Jesús no destacó la cantidad, sino lo que aquella ofrenda significaba. Dios no valora a las personas según su capacidad económica: mira el corazón, la motivación y la confianza.
Esta historia no debe utilizarse para presionar a las personas con pocos recursos. Jesús pone en valor la generosidad de la viuda, pero también denuncia los sistemas religiosos que se aprovechan de las personas vulnerables.
¿La ofrenda es solo dinero?
No. El dinero puede ser una herramienta importante para hacer el bien, pero la generosidad cristiana es mucho más amplia.
Podemos ofrecer nuestro tiempo, capacidades, recursos, hospitalidad, atención y servicio. Pablo invita a los creyentes a ofrecer toda su vida a Dios (Romanos 12:1). Esto significa que la generosidad no es solo un momento dentro del culto, sino una manera de vivir.
Todos podemos compartir algo, aunque no sea una aportación económica: escucha, oración, experiencia, tiempo o un gesto de servicio.
¿Por qué se recogen ofrendas en la Iglesia?
Las ofrendas permiten sostener la vida y la misión de la comunidad: cuidar a las personas, desarrollar los ministerios, mantener los recursos necesarios, anunciar el Evangelio y responder ante situaciones de necesidad.
En el Nuevo Testamento, las iglesias también recogían aportaciones para ayudar a otras comunidades y personas que sufrían pobreza (2 Corintios 8–9). Ofrecer nos recuerda que formamos parte de un mismo cuerpo y que lo que tenemos puede contribuir al bien común.
Una iglesia debe administrar las ofrendas con responsabilidad, transparencia y rendición de cuentas. La generosidad no debe manipularse ni utilizarse para alimentar privilegios personales.
¿Cuánto debería ofrecer?
El Nuevo Testamento pone el acento en la libertad, la responsabilidad y la disposición del corazón: «Cada uno dé como propuso en su corazón: no con tristeza, ni por necesidad, porque Dios ama al dador alegre» (2 Corintios 9:7).
No todas las personas tienen las mismas posibilidades ni atraviesan las mismas circunstancias. La cantidad no es una medida de la fe ni del valor de una persona ante Dios.
La ofrenda cristiana debe ser voluntaria, responsable y alegre, nunca fruto de la presión, la culpa o la comparación.

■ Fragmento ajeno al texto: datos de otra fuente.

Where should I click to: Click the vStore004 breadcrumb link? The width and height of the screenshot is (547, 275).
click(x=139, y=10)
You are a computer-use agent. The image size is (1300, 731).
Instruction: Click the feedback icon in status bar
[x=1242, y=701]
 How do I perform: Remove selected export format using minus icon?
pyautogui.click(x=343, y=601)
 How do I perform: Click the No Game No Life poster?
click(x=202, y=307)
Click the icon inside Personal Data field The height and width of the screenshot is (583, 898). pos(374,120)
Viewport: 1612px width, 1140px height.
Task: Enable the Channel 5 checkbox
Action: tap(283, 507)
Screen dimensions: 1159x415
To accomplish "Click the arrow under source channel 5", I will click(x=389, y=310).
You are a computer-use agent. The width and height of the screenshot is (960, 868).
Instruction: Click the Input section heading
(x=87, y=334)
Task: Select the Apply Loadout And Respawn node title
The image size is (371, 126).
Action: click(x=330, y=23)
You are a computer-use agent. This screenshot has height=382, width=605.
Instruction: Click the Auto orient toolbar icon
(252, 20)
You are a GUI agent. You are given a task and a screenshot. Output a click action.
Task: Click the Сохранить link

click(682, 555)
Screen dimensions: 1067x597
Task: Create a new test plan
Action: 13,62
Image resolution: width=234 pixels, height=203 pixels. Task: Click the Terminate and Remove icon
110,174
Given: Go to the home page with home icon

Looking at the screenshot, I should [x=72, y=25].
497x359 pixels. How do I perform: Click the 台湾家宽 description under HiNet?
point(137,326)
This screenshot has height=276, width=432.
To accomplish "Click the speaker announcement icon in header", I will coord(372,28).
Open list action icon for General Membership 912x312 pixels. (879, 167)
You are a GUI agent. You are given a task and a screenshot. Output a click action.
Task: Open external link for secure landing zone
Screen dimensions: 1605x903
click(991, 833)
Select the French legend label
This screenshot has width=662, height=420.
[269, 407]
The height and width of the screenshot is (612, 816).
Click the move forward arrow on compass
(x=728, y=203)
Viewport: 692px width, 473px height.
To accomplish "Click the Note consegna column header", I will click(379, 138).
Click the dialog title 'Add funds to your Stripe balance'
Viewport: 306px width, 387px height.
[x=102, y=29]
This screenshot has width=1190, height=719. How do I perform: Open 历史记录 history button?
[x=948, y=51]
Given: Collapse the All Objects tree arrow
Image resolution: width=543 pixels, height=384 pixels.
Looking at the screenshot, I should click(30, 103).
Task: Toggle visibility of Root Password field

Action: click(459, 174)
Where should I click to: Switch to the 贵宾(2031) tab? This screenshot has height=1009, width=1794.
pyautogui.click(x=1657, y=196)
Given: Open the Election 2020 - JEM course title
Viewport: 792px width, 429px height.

¿Qué importancia tiene la actitud?
Jesús enseñó que, si una persona recuerda que tiene un conflicto pendiente con alguien, debe buscar primero la reconciliación (Mateo 5:23-24).
No podemos separar la ofrenda de la manera en que tratamos a los demás. La generosidad externa no sustituye la justicia, el amor ni una vida sincera ante Dios. Ofrecer tampoco es exhibirse o demostrar que somos mejores.
Jesús no se limitó a dar cosas: se dio a sí mismo por amor. La generosidad cristiana nace de esta gracia recibida. Ofrecemos cuando compartimos, servimos, cuidamos y ponemos lo que somos y tenemos a disposición de Dios y del prójimo.